# How r thigs there???????



## sumada (Feb 28, 2009)

Still outside Egypt and this forum seems to have become very quite. Is this a reflection of whats going on in Egypt. Have people not come back yet. Hows the rental market? are company employes renting in maadi or is it true all moved up to compounds in 5th settlement. I am thinking to return in the new year. does anyone know how are the numbers in the schools in Maadi. Are the numbers of students still down? What about the roads, still as dangerous as ever. Do you find things difficult to find in the shop? is all the import stuff still available. Ok would love to hear whats going on from some of you there on the ground. We see odds bits on the news but only activities on a friday after prayers. Let us know how life is there


----------



## MaidenScotland (Jun 6, 2009)

Yes things are quiet re expats... the Americans just came back in the last couple of weeks and I know a great number of companies are now just offering single status jobs plus the families that were here with children in school cannot keep taking them out of school when trouble starts. 

Yes I know some people who have been moved from Maadi to Kattayma.. at their employers insistence

Yes the roads are still as dangerous and in fact maybe more so as the weight/time restrictions on the roads is now ignored

No the news outside Egypt is not showing what is going on, there are against the coup marches quite often, student demonstrations. The road from the Zoo up to the Uni is blocked off with tanks, the police stations are surrounded by tanks and armed police. 

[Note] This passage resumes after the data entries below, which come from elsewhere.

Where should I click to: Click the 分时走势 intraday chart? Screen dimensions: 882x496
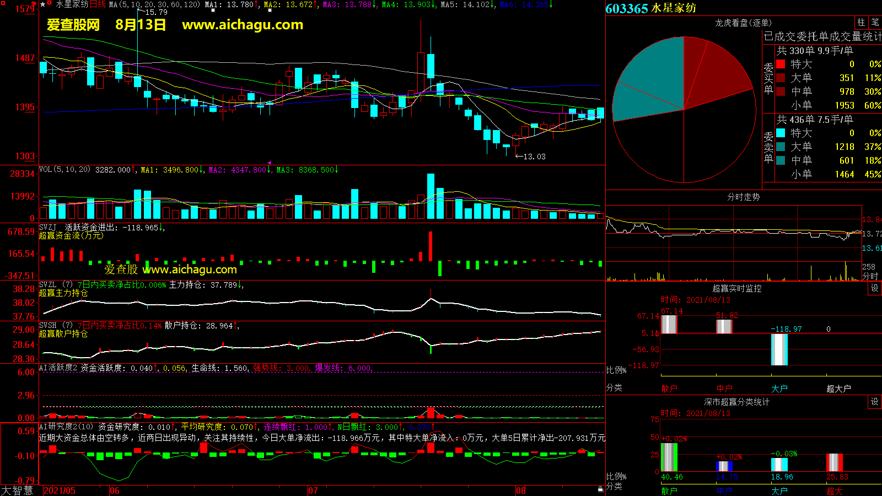(x=733, y=242)
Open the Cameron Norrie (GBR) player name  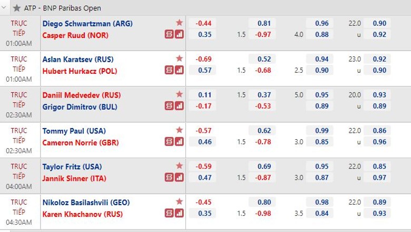tap(81, 142)
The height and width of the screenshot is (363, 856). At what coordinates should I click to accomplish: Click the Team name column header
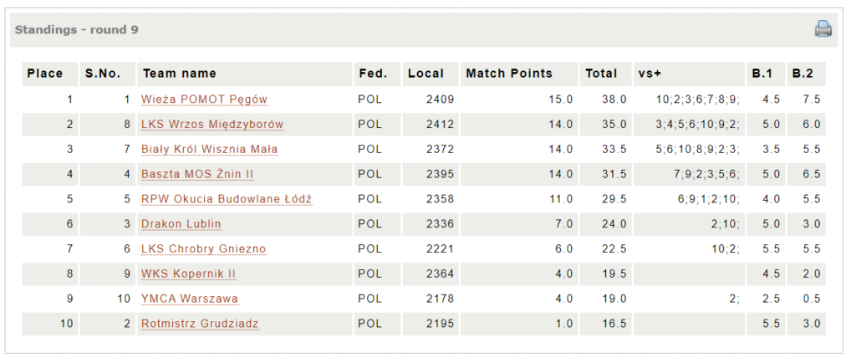click(180, 74)
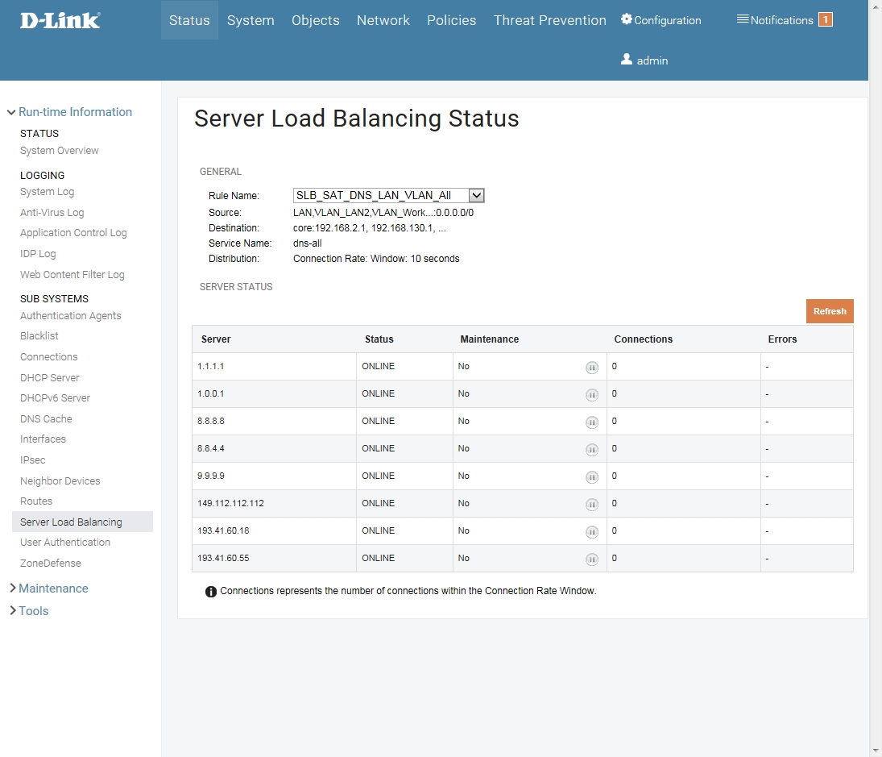This screenshot has height=757, width=882.
Task: Click maintenance pause icon for server 149.112.112.112
Action: click(x=592, y=504)
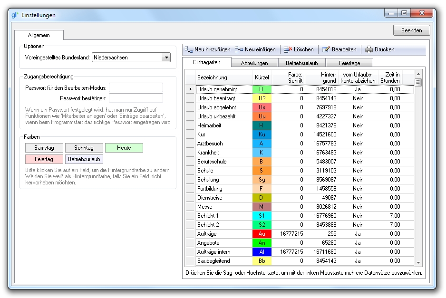Open Bearbeiten edit tool in toolbar
446x298 pixels.
(326, 49)
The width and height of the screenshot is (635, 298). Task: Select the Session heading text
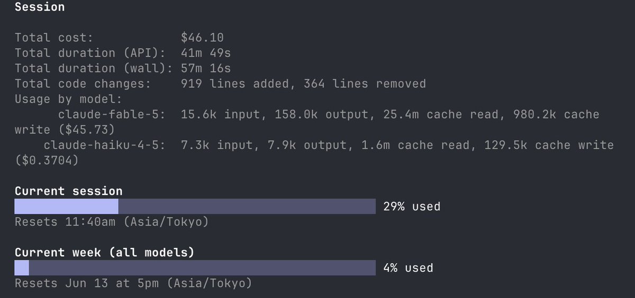(40, 7)
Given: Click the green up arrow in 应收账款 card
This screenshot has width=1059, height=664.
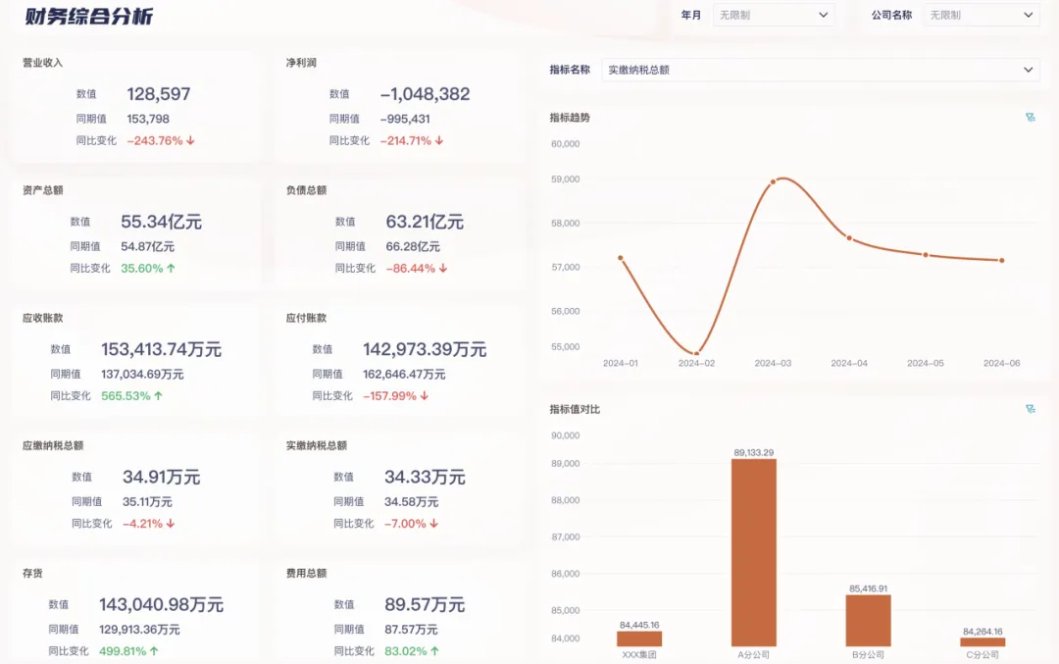Looking at the screenshot, I should [x=159, y=396].
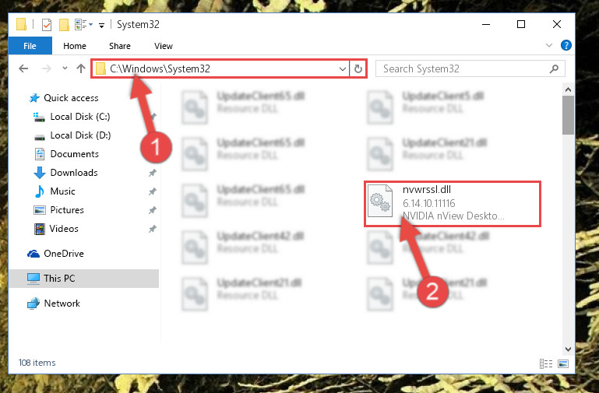Toggle the pin beside Music
The height and width of the screenshot is (393, 599).
(152, 191)
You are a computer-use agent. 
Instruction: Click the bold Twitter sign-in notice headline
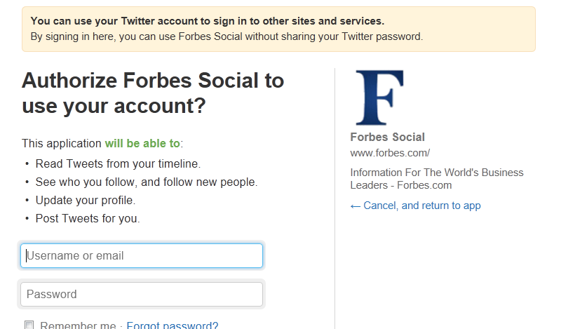point(208,21)
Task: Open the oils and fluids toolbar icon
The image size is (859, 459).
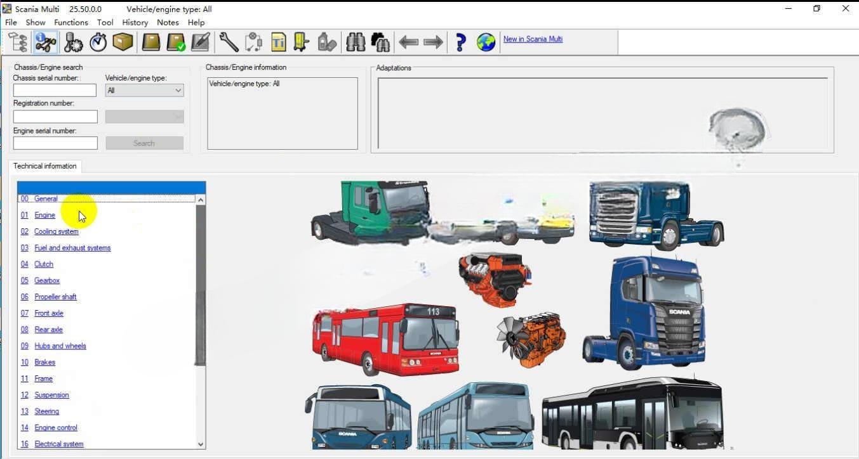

To be honest I think we take these things in our stride and no longer find them newsworthy


----------



## EgyptianTourist (Dec 2, 2013)

I agree with MaidenScotland, from what I've seen this instability has become very much the norm and not very newsworthy. 
I am doing consulting and have been forced to stay at the 5th Settlement, fairly safe yet away from any of Cairo's main attractions, something I wanted to take advantage of whilst here.


----------



## bermac (Mar 1, 2011)

Things are much quieter and more stable than before. Maadi seems cleaner. Fewer piles of garbage on the street. Yes there are demonstrations but they are largely peaceful. The curfew is lifted. Families are returning.


----------